Depois, a partir do sexto episódio começam as negociações políticas para derrubar a presidente Janete Ruscov (alusão à ex-presidente Dilma Rousseff), que se transformam no núcleo central da narrativa.

Há diversas reuniões para organizar o impeachment entre ministros do Supremo, com o então presidente da Câmara dos Deputados, Carlos Penha (Eduardo Cunha), Samuel Thamis (Michel Temer) e Lúcio Lemes (Aécio Neves), que só aparece bebendo whisky ou fazendo uso de cocaína.

A partir deste momento, a série começa a retratar o processo como um complô de políticos corruptos para tirar o PT do poder e, assim, frear a Lava Jato. Janete é retratada como uma vítima, que não cometeu crime de responsabilidade e se recusou a entrar no esquema de corrupção.

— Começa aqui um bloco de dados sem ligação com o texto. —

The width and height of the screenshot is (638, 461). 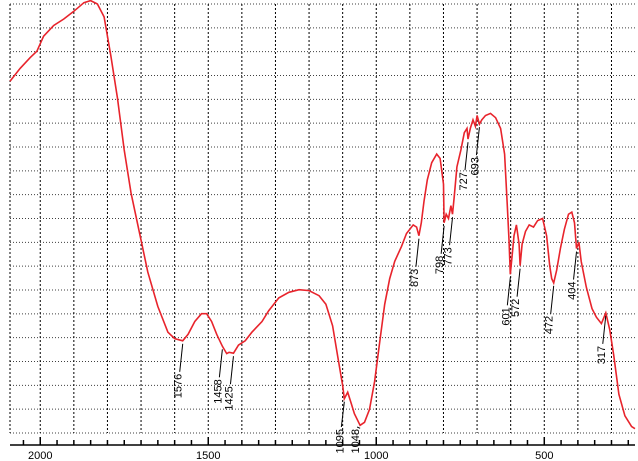 What do you see at coordinates (376, 456) in the screenshot?
I see `x-tick-label: 1000` at bounding box center [376, 456].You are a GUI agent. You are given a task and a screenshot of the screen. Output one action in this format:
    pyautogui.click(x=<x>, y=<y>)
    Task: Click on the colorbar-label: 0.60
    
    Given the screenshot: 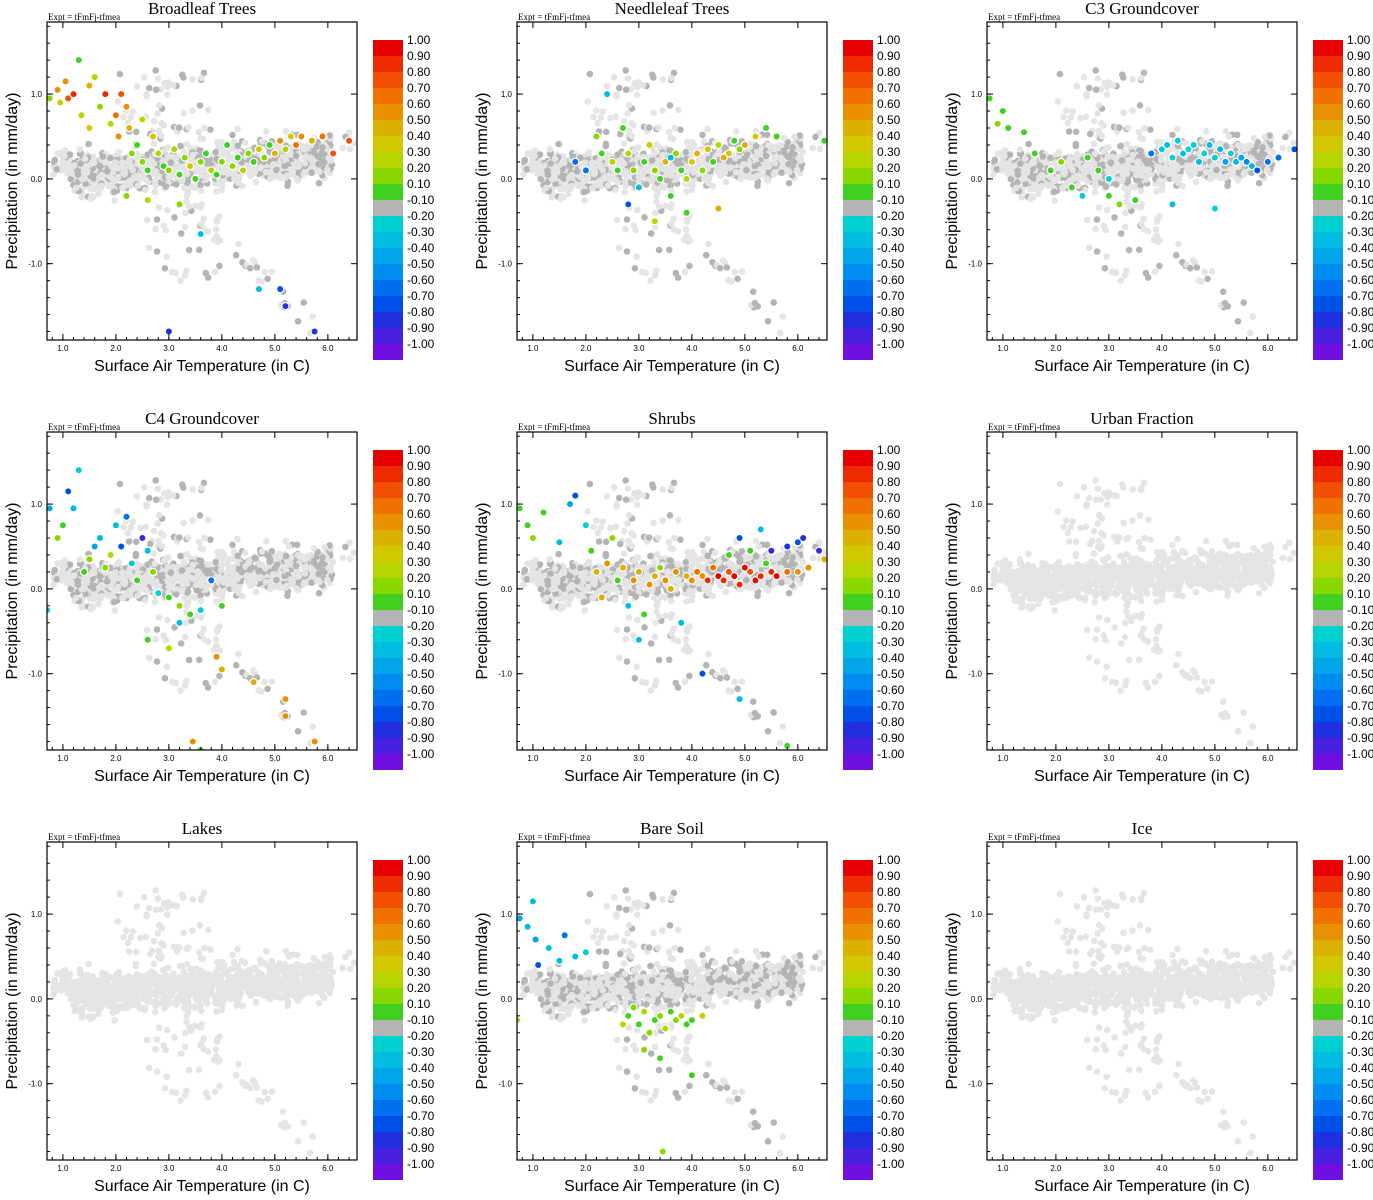 What is the action you would take?
    pyautogui.click(x=889, y=104)
    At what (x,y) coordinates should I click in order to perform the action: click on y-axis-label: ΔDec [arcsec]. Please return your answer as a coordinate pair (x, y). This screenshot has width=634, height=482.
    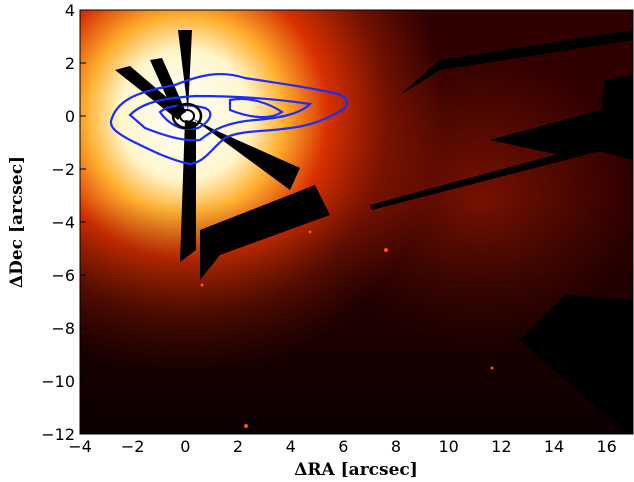
    Looking at the image, I should click on (17, 222).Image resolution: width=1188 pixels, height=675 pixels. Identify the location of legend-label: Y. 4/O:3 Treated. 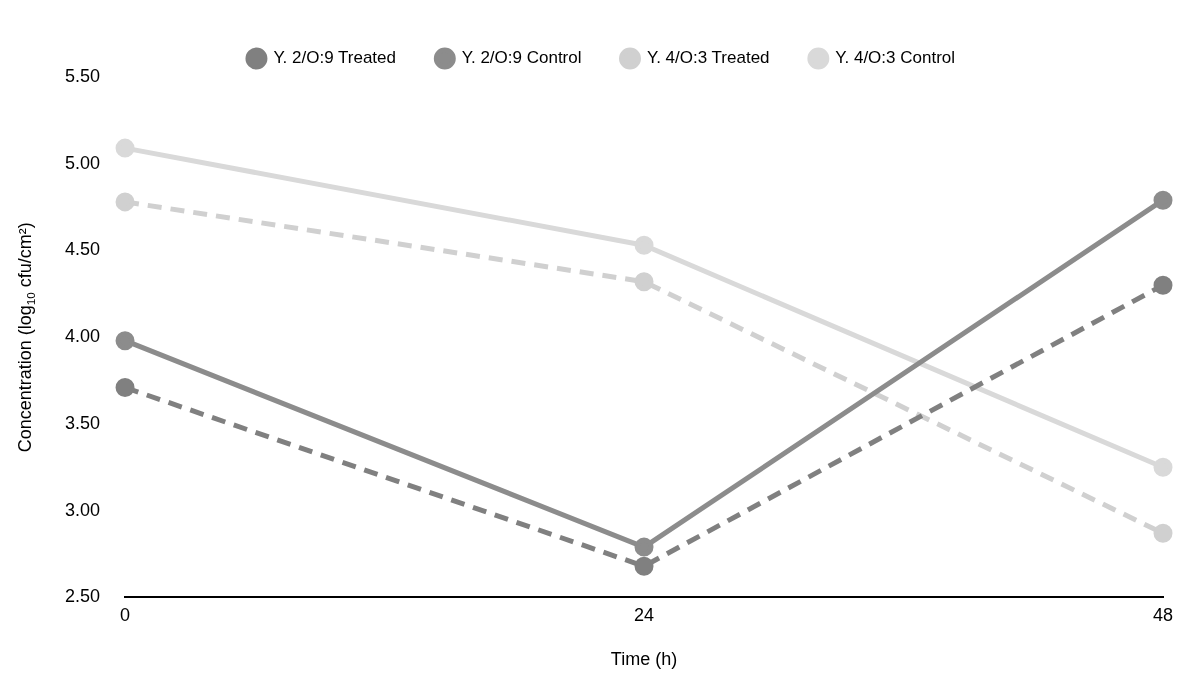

Já João Higino (Lula), que não aparece com frequência nesta temporada, ganha ares generosos. Há uma cena em que ele é levado coercitivamente para depor (o que de fato aconteceu) e se diz perseguido por causa dos avanços sociais alcançados em seu governo. Nessa hora, os investigadores ouvem calados.

Para responder às críticas dos espectadores, que consideraram a primeira temporada partidária, Padilha usa Ruffo como seu interlocutor: "O Brasil é muito estranho: se eu digo que um político de esquerda é um bandido, eu sou fascista. Se eu aponto um larápio safado da direita eu sou chamado de esquerda caviar".

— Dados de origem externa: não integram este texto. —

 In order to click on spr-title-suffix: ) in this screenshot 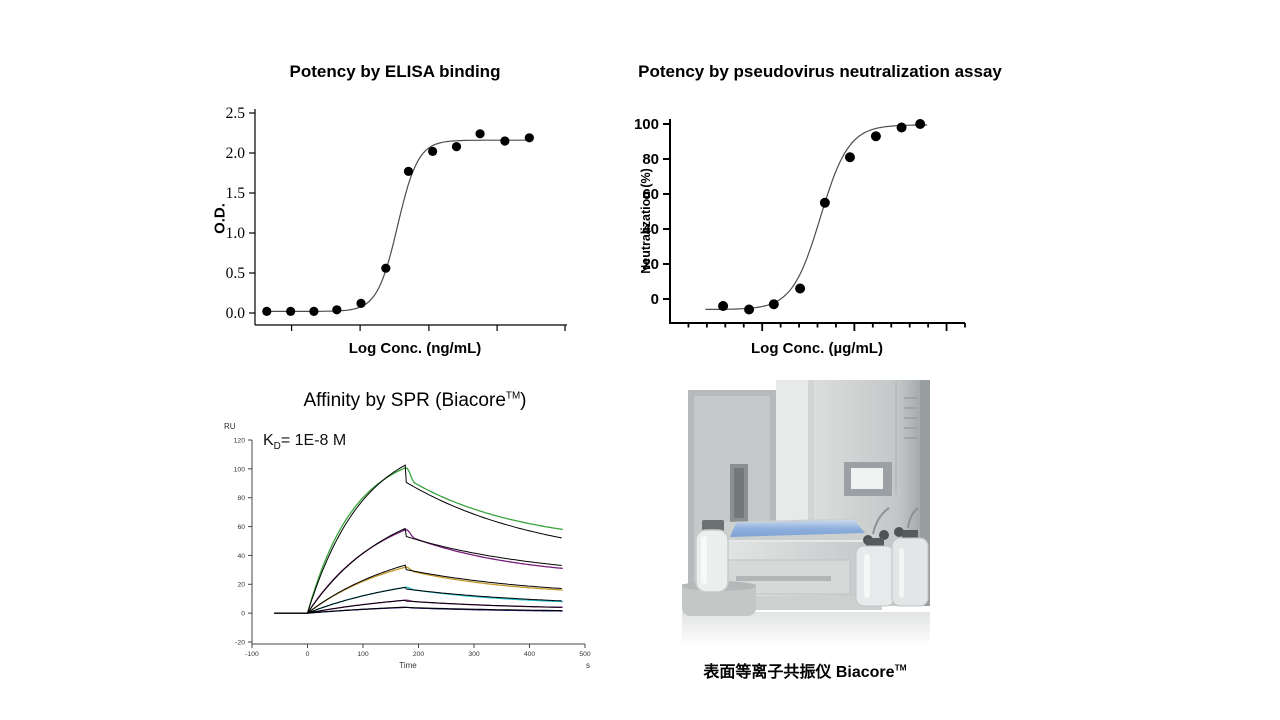, I will do `click(524, 400)`.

Apostas para a 3ª temporada

Na última cena, durante a votação do impeachment, o roteiro acrescenta um personagem que pode ser o alvo da próxima temporada.

Seu nome ainda não foi revelado pelos roteiristas, mas ele diz: “perderam em 1964 e perderam agora”, diz o deputado ao votar. “Pelo Brasil acima de tudo, e por Deus acima de todos, o meu voto é sim", sem deixar dúvidas sobre quem ele é.

Além disso, há alguns sinais de que o papel de Rigo (Moro) pode ser mais explorado — com tons negativos. Na cena em que o juiz decide divulgar um grampo ilegal do ex-presidente Gino com a presidente Janete, a situação é descrita como "uma pitada de cinismo". "Eu não sei se um crime justifica o outro”, diz Ruffo sobre a situação.

Depois, ele aparece sorrindo ao ver a repercussão do caso, além de ficar contente com o resultado do impeachment. "O que eu sei é que o Rigo pôs os fins na frente dos meios e incendiou o país", segue Ruffo.

Por fim, quando a filha pergunta ao juiz se pretende entrar na política como dizem os críticos, Rigo se assusta e responde: “Não, filha. Nunca".